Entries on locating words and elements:
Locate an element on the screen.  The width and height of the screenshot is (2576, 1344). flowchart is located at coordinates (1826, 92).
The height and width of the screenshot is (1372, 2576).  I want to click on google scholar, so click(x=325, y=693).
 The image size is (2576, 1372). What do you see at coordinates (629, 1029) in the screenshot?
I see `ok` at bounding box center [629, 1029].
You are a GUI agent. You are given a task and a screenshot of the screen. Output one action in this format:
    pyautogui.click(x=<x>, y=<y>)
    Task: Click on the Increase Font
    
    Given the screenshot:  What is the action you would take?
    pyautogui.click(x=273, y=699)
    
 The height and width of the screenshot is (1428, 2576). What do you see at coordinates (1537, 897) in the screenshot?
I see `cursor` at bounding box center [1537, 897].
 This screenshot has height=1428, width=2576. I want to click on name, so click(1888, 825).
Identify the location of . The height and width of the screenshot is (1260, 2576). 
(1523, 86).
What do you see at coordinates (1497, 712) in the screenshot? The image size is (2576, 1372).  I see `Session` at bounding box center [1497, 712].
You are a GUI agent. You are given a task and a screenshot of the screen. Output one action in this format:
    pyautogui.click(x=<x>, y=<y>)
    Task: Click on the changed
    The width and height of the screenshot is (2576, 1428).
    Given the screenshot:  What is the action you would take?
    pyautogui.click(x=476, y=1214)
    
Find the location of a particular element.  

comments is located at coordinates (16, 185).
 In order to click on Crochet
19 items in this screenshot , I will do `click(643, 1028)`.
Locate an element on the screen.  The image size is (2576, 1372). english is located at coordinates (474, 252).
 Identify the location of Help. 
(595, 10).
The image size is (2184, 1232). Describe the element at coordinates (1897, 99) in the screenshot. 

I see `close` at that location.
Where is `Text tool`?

THE EXERCISE:
Convert the records above into a Markdown table with the columns Row and Line, giving each non-blank line its own numbered row and leaving out the blank lines.

WRITTEN REPLY:
| Row | Line |
|---|---|
| 1 | Locate an element on the screen.  The width and height of the screenshot is (2576, 1344). flowchart is located at coordinates (1826, 92). |
| 2 | The height and width of the screenshot is (1372, 2576).  I want to click on google scholar, so click(x=325, y=693). |
| 3 |  The image size is (2576, 1372). What do you see at coordinates (629, 1029) in the screenshot? |
| 4 | I see `ok` at bounding box center [629, 1029]. |
| 5 | You are a GUI agent. You are given a task and a screenshot of the screen. Output one action in this format: |
| 6 |     pyautogui.click(x=<x>, y=<y>) |
| 7 |     Task: Click on the Increase Font |
| 8 |     Given the screenshot:  What is the action you would take? |
| 9 |     pyautogui.click(x=273, y=699) |
| 10 |  The height and width of the screenshot is (1428, 2576). What do you see at coordinates (1537, 897) in the screenshot? |
| 11 | I see `cursor` at bounding box center [1537, 897]. |
| 12 |  This screenshot has height=1428, width=2576. I want to click on name, so click(1888, 825). |
| 13 | Identify the location of . The height and width of the screenshot is (1260, 2576).  |
| 14 | (1523, 86). |
| 15 | What do you see at coordinates (1497, 712) in the screenshot? The image size is (2576, 1372).  I see `Session` at bounding box center [1497, 712]. |
| 16 | You are a GUI agent. You are given a task and a screenshot of the screen. Output one action in this format: |
| 17 |     pyautogui.click(x=<x>, y=<y>) |
| 18 |     Task: Click on the changed |
| 19 |     The width and height of the screenshot is (2576, 1428). |
| 20 |     Given the screenshot:  What is the action you would take? |
| 21 |     pyautogui.click(x=476, y=1214) |
| 22 | Find the location of a particular element.   |
| 23 | comments is located at coordinates (16, 185). |
| 24 |  In order to click on Crochet |
| 25 | 19 items in this screenshot , I will do `click(643, 1028)`. |
| 26 | Locate an element on the screen.  The image size is (2576, 1372). english is located at coordinates (474, 252). |
| 27 |  Identify the location of Help.  |
| 28 | (595, 10). |
| 29 | The image size is (2184, 1232). Describe the element at coordinates (1897, 99) in the screenshot.  |
| 30 | I see `close` at that location. |
| 31 | Where is `Text tool`? |